— START Document excerpt —

What Is Zero Waste?
Last modified: March 22, 2019


ZW Kit
Home
Start
Here
What's In
The Kit?
What is
Zero Waste?
Additional
Resources

Background

Recycling has become a national habit, a daily ritual practiced by over 100 million people every day. Yet recycling alone will not end our dependency on landfills and incinerators, nor reverse the rapid depletion of our natural resources. As world population and consumption continue to rise, it is clear that our one-way system of extracting virgin resources to make packaging and products that will later be buried or burned is not sustainable.

Zero Waste is a new way of looking at our waste stream. Instead of seeing used materials as garbage in need of disposal, discards are seen as valuable resources. A pile of "trash" represents jobs, financial opportunity, and raw material for new products.

— END Document excerpt —

= Work instructions =
1. According to the zero waste page, how many people practice recycling every day?
2. What does the zero waste page say a pile of "trash" represents? List every item it names.

— START Records —

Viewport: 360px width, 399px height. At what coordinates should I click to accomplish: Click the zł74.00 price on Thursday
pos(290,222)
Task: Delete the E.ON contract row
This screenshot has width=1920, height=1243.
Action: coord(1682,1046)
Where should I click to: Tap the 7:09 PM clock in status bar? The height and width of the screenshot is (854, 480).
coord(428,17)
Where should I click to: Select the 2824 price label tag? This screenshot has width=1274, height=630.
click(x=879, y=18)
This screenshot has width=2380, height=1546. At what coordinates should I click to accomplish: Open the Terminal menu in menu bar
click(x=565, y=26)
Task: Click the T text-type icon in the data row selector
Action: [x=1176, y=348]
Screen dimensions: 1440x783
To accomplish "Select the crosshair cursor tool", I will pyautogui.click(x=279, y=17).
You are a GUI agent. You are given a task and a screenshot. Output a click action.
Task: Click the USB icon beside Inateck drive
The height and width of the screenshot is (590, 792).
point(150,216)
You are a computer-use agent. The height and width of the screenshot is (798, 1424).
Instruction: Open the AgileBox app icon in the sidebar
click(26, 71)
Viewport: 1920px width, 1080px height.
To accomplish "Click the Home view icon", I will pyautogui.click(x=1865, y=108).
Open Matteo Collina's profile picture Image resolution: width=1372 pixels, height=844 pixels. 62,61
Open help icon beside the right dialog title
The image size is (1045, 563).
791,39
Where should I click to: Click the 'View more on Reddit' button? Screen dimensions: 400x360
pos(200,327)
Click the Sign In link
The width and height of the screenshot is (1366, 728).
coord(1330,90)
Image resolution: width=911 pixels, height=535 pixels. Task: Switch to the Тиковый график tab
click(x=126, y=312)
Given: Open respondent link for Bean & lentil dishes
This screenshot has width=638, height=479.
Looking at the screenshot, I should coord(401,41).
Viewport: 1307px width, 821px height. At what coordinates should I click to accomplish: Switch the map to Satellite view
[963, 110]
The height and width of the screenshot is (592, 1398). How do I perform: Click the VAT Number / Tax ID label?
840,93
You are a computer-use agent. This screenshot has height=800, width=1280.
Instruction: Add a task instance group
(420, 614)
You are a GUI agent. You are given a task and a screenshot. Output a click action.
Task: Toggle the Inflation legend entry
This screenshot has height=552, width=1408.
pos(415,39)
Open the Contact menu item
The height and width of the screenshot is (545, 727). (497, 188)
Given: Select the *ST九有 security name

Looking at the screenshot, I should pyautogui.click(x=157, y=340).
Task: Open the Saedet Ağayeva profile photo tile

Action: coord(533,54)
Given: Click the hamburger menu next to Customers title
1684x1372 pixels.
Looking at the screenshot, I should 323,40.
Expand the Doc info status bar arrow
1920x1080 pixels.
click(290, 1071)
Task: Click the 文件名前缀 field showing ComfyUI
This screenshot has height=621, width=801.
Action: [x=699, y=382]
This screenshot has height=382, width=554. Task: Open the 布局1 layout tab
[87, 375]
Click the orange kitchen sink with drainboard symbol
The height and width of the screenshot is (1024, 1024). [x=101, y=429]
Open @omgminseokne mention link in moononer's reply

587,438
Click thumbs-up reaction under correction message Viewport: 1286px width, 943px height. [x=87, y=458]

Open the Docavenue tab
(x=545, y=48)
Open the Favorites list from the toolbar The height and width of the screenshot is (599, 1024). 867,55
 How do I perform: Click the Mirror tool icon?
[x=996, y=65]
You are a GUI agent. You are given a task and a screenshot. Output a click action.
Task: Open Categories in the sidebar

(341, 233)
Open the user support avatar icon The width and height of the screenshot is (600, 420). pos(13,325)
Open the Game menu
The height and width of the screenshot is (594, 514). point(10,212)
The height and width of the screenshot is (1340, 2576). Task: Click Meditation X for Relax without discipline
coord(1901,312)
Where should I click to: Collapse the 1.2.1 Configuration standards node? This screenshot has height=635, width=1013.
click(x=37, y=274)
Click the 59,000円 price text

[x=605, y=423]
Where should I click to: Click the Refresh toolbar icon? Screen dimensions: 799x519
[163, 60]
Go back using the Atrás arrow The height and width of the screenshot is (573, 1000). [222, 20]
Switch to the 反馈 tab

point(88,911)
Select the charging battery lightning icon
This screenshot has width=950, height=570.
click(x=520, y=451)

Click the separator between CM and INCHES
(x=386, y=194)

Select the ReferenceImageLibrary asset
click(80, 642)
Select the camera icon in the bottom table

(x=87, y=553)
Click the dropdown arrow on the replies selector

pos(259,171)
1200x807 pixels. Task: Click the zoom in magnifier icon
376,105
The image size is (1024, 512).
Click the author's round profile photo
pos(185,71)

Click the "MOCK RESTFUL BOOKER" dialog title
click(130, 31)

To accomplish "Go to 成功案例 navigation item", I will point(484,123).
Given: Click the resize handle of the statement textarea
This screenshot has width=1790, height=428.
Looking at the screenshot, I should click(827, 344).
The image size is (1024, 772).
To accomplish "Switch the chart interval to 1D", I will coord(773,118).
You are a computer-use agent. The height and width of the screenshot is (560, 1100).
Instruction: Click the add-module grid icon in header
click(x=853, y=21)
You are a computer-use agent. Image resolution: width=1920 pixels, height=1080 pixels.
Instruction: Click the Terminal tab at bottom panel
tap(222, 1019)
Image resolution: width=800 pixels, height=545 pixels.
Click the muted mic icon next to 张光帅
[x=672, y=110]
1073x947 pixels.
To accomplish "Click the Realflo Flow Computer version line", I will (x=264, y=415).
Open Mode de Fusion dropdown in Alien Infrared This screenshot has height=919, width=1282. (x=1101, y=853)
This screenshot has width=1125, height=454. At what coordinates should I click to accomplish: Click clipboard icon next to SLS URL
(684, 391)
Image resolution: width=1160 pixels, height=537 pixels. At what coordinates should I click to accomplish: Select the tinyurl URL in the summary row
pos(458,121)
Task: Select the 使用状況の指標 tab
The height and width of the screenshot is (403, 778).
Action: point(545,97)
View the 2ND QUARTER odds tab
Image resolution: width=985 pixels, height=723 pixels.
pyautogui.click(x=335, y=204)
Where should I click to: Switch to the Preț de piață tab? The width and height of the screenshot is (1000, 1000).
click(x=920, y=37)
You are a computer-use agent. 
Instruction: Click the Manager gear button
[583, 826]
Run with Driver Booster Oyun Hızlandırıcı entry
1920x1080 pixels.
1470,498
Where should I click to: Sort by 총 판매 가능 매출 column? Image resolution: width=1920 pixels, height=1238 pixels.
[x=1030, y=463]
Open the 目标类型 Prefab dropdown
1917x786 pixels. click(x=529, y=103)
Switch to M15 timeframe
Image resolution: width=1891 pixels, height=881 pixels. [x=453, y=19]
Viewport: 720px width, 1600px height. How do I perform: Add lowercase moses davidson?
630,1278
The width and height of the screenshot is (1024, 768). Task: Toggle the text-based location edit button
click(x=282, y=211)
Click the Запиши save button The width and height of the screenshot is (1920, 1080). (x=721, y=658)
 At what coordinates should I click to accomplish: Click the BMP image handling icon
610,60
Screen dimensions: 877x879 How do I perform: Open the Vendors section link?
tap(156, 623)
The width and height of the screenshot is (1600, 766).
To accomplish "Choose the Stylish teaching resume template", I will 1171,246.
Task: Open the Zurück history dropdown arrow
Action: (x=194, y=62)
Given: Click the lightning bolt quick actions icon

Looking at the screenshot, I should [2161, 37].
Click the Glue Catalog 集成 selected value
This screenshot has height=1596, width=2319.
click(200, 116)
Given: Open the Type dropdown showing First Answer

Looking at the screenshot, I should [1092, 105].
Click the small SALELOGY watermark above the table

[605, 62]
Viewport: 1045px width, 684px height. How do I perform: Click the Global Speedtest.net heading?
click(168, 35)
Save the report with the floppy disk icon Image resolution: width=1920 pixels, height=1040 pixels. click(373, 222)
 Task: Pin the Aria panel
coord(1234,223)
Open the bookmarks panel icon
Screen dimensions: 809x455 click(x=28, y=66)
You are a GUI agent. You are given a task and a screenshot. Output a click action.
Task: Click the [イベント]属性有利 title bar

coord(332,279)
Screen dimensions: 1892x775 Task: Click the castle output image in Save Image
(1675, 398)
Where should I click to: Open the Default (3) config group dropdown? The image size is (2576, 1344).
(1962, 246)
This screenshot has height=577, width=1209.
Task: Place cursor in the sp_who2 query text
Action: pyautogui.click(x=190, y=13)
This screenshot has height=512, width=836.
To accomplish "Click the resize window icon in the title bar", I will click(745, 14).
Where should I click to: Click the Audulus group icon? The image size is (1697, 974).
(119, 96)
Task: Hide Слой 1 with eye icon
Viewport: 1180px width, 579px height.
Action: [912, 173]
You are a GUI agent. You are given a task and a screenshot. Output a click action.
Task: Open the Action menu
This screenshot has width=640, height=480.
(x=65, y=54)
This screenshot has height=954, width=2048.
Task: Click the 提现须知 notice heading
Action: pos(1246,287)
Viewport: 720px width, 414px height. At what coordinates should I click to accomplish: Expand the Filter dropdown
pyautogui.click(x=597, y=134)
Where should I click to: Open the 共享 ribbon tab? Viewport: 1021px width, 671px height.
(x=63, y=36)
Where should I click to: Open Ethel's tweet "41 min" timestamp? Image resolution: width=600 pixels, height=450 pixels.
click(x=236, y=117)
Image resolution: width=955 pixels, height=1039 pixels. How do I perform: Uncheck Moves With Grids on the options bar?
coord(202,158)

— END Records —

= Answers for this exercise =
1. Over 100 million people.

2. Jobs, financial opportunity, and raw material for new products.